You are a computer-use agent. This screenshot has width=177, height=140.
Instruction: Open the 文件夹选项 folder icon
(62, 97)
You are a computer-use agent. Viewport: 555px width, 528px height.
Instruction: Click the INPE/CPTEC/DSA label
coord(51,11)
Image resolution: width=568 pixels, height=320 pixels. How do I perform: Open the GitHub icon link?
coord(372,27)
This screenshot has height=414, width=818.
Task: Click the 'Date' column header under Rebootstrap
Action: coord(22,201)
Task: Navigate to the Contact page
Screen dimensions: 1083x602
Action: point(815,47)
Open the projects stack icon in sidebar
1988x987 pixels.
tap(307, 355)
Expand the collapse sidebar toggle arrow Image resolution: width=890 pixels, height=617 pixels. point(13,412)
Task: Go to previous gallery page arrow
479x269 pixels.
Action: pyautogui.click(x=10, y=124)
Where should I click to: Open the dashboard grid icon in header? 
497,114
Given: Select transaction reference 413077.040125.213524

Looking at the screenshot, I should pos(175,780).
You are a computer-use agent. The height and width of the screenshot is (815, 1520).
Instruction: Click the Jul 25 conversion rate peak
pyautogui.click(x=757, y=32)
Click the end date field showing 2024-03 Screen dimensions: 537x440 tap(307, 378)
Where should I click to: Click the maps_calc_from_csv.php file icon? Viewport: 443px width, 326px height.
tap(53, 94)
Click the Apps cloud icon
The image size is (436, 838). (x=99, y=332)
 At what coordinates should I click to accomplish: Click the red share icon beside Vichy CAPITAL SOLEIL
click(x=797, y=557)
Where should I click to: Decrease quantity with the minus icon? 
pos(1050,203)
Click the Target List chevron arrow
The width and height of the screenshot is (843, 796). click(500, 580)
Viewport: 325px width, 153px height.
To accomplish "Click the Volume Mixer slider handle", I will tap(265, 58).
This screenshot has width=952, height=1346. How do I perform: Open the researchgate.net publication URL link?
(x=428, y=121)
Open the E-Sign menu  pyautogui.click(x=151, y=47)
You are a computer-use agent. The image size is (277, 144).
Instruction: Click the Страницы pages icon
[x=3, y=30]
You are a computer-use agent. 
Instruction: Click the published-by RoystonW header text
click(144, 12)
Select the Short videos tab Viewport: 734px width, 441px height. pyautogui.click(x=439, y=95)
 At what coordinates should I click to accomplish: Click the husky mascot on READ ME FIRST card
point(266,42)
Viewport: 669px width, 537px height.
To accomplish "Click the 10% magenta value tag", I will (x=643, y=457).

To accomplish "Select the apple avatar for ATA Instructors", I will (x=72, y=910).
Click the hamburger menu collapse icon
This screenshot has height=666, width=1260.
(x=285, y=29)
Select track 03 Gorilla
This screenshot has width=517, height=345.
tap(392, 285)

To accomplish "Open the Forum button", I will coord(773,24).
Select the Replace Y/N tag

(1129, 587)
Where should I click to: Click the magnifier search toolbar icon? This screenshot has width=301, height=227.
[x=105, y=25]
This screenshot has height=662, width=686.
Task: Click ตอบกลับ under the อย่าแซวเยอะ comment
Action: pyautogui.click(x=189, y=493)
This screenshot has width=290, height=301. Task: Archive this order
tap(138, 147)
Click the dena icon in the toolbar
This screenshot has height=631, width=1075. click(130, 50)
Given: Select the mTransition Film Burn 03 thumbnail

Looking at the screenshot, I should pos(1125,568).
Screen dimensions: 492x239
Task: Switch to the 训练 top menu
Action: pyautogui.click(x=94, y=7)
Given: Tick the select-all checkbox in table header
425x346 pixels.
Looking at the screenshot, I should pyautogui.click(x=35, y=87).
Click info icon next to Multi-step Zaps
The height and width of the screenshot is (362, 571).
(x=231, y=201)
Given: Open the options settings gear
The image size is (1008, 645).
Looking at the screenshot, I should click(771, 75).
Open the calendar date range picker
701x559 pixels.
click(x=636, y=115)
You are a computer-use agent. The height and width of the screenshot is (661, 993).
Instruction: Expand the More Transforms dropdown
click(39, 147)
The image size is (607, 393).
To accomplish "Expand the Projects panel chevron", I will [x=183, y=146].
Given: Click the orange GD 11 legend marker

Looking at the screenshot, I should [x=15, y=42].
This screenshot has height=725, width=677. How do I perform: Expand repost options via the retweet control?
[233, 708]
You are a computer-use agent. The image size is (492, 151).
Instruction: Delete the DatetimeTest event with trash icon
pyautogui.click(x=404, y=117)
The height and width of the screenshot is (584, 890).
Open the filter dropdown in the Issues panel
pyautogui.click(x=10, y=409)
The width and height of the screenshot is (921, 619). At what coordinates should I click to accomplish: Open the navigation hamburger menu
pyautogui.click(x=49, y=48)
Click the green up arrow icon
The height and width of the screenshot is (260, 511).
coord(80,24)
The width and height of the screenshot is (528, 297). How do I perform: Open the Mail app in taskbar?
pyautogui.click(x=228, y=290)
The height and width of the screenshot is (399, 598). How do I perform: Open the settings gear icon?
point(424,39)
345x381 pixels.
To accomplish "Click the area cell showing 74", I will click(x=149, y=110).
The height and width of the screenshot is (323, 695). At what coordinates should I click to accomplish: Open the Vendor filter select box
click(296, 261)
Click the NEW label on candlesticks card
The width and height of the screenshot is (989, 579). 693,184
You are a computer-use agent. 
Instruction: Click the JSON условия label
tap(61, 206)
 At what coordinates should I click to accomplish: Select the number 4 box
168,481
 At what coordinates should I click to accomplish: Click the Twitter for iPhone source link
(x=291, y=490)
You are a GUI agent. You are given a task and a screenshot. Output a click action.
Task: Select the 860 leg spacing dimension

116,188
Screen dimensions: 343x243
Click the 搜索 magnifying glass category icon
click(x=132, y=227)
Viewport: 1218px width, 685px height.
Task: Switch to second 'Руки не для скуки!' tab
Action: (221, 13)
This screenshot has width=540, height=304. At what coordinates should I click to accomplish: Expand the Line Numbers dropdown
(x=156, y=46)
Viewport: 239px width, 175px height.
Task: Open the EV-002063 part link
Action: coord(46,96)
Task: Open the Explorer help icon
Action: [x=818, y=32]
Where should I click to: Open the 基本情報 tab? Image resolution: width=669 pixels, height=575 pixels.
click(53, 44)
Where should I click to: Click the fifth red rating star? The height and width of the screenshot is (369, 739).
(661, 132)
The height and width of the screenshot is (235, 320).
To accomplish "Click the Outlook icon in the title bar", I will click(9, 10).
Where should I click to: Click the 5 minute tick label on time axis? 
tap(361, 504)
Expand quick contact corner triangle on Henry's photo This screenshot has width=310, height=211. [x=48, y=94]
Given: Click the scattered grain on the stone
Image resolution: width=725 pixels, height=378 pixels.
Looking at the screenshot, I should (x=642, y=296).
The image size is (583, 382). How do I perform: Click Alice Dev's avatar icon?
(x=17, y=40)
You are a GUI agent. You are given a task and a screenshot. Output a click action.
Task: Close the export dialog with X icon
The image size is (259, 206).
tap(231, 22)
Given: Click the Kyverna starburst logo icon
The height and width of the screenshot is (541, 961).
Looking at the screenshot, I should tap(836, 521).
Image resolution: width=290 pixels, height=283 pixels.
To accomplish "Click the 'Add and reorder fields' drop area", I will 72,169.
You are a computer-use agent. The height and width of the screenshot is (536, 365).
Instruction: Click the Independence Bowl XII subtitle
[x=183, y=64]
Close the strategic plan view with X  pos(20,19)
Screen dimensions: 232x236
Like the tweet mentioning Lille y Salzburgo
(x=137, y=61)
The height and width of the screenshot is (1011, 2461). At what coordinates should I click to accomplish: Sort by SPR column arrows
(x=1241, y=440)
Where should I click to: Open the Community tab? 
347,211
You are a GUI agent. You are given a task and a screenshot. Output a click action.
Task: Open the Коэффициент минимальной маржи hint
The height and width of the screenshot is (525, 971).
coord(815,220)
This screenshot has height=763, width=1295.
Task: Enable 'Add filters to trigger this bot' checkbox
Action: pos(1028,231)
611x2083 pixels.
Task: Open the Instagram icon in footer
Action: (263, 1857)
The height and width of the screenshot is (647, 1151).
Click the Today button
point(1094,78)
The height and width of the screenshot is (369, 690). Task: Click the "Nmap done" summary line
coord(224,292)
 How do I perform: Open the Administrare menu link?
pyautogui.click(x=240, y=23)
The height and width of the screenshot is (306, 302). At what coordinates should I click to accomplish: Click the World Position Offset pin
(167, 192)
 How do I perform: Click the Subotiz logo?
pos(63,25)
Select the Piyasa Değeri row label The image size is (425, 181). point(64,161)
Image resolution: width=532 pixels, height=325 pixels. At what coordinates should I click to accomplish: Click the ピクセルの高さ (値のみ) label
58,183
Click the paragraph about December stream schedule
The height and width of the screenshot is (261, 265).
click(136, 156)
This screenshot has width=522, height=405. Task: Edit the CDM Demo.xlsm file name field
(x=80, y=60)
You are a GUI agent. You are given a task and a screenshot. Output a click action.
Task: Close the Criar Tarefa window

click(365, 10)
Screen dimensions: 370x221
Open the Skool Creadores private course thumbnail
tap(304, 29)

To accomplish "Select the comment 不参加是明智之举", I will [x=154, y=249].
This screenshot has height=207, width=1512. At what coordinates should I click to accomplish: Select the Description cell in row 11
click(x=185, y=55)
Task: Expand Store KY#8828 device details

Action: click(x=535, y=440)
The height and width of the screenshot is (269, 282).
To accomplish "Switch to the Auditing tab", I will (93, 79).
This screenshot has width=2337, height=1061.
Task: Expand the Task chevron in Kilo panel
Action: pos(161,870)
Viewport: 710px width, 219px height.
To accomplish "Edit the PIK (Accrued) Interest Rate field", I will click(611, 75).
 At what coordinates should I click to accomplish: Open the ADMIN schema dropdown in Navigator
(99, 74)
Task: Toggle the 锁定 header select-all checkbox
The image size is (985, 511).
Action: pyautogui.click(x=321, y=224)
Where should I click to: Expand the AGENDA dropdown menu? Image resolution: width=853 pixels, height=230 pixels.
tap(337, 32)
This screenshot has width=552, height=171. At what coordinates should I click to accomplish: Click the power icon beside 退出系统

::::::

### TASK ITEM
Find the word "showing" in the entries and show each line where it is found.

### TASK SOLUTION
Click the end date field showing 2024-03 Screen dimensions: 537x440 tap(307, 378)
To accomplish "Click the area cell showing 74", I will click(x=149, y=110).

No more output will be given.